A maior surpresa, na minha opinião, é o Charlotte Bobcats. Atualmente em quinto na Conferência Leste, poucos acreditavam na equipe no começo da temporada. Quando Larry Brown chegou em 2008, teve carta branca para mudar e adequar o time à sua maneira. O objetivo era levar a equipe pela primeira vez à pós-temporada. E essa meta parece que será alcança este ano.

Velho conhecido do Spurs, Stephen Jackson lidera o Bobcats naquela que pode ser a primeira pós-temporada da equipe (Jesse D. Garrabrant/NBAE via Getty Images)
Depois de muitas trocas, Brown conseguiu uma equipe a seu gosto, focada na força defensiva. O time começou mal, estreou na temporada fazendo apenas 59 pontos e choveram críticas. Mas, aos poucos, a equipe se encaixou, chegou Stephen Jackson e a equipe engrenou. Já são oito vitórias nas últimas dez partidas, incluindo triunfos sobre Cavaliers, Spurs, Heat e Suns.
Além do já citado Stephen Jackson, outro jogador da equipe da Carolina do Norte merece destaque: o ala Gerald Wallace. O jogador vem com médias de 18,5 pontos e 11,3 rebotes por partida. Número que o coloca como quinto maior reboteiro da NBA na temporada.

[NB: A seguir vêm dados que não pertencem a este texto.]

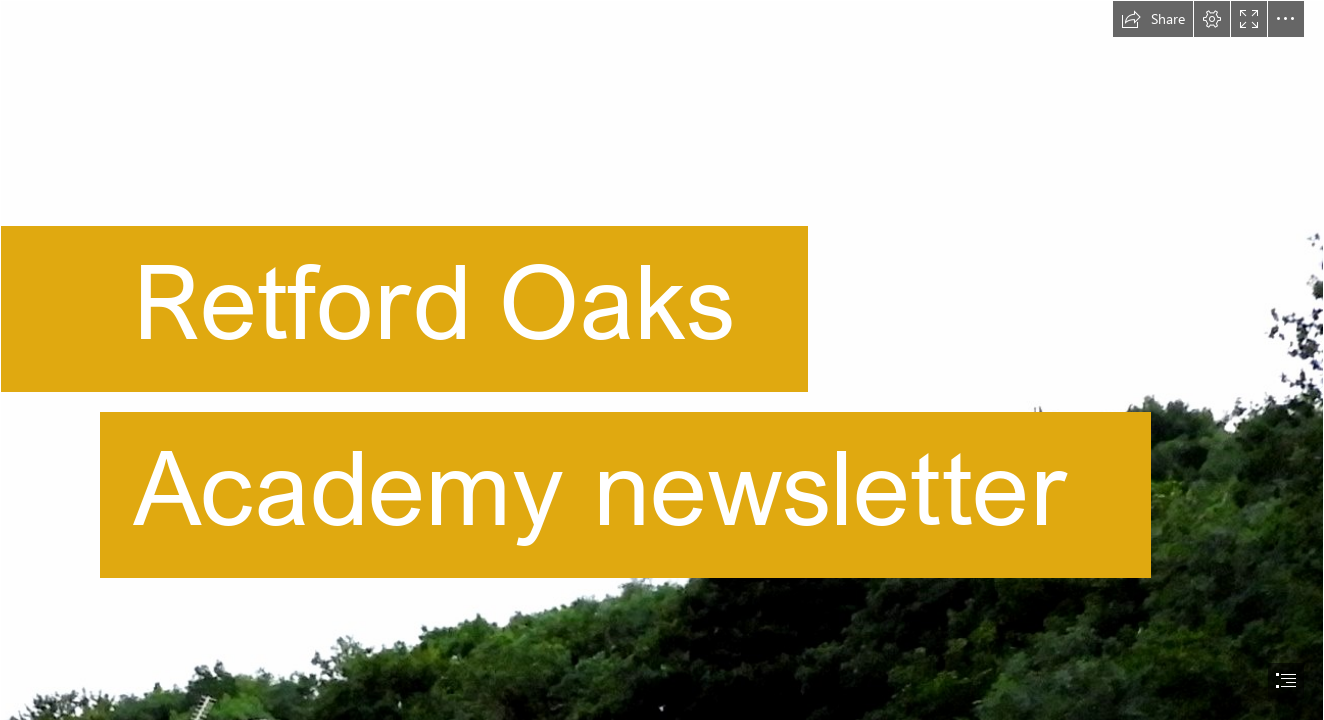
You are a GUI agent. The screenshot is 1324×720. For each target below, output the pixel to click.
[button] (1153, 19)
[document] (662, 360)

Liderados por Kevin Durant, terceiro maior pontuador da NBA na temporada com 29,1 pontos por jogo, o time de Oklahoma aposta na velocidade para surpreender os adversários. O armador Russell Westbrook e o ala Jeff Green são os fiéis escuderos de Durant na luta por uma vaga na pós-temporada.

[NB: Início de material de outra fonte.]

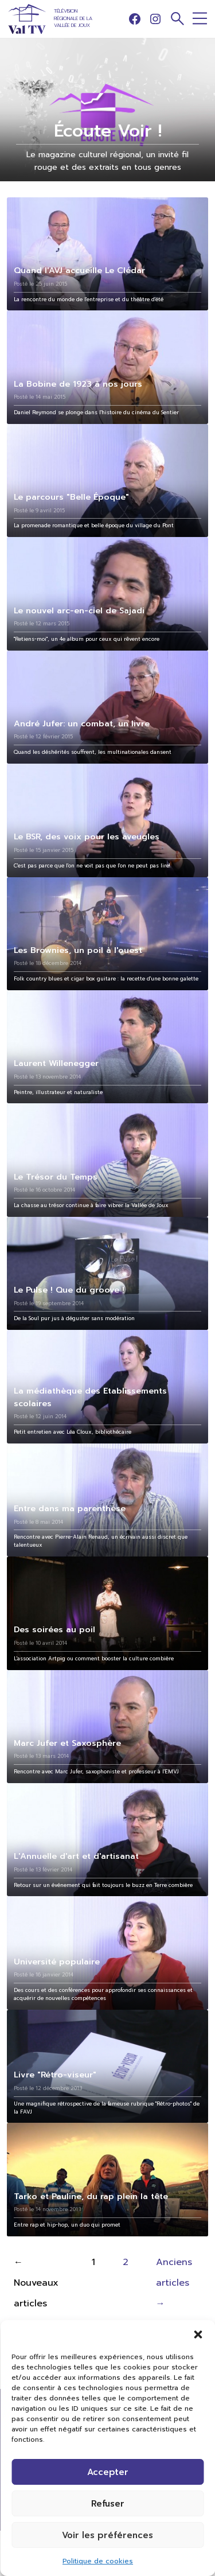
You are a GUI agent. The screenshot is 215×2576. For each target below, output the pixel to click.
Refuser (107, 2503)
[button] (198, 2334)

Para melhorar, a equipe tem apenas a terceira menor folha salarial da liga e os principais jogadores já têm contrato garantido para a proxima temporada. Com uma offseason que promete ser movimentada em 2010, pode sobrar um bom free agent para o Thunder, o que faria a equipe ainda mais forte.

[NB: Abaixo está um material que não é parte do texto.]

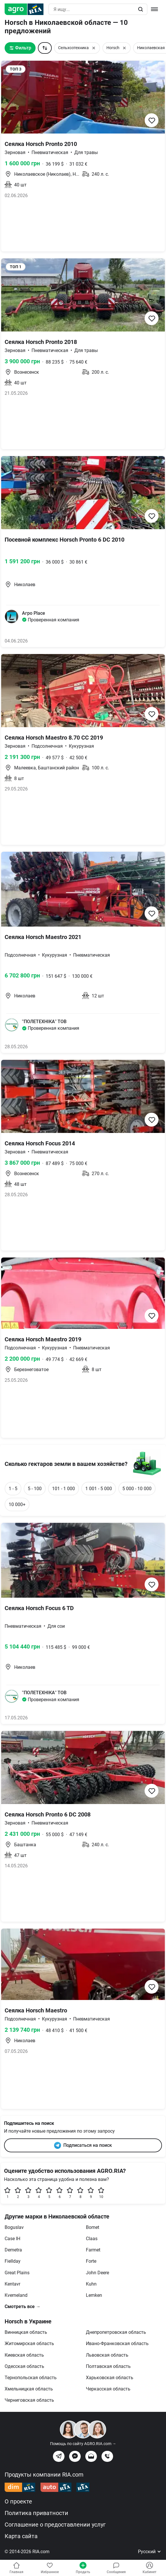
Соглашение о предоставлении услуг (55, 2524)
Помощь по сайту (83, 2443)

Já o Houston Rockets foi assombrado pelas lesões. Com Tracy McGrady eternamente no estaleiro, a notícia de que o pivô Yao Ming ficaria fora de toda a temporada para se recuperar de uma cirurgia no pé abalou até o mais confiante torcedor. Mas quem diria; uma equipe sem estrelas, formada pelos chamados “carregadores de piano” está surpreendendo e ocupa o sétimo lugar do disputado Oeste, com 23 vitórias em 41 jogos.
Para estas equipes, brigar pelo título talvez seja um sonho alto demais por enquanto, mas chegar aos playoffs já será motivo de festa para suas torcidas. A partir daí, é como diz o ditado: “O que vier é lucro”. Quem sabe um destes times não apronta para cima dos favoritos?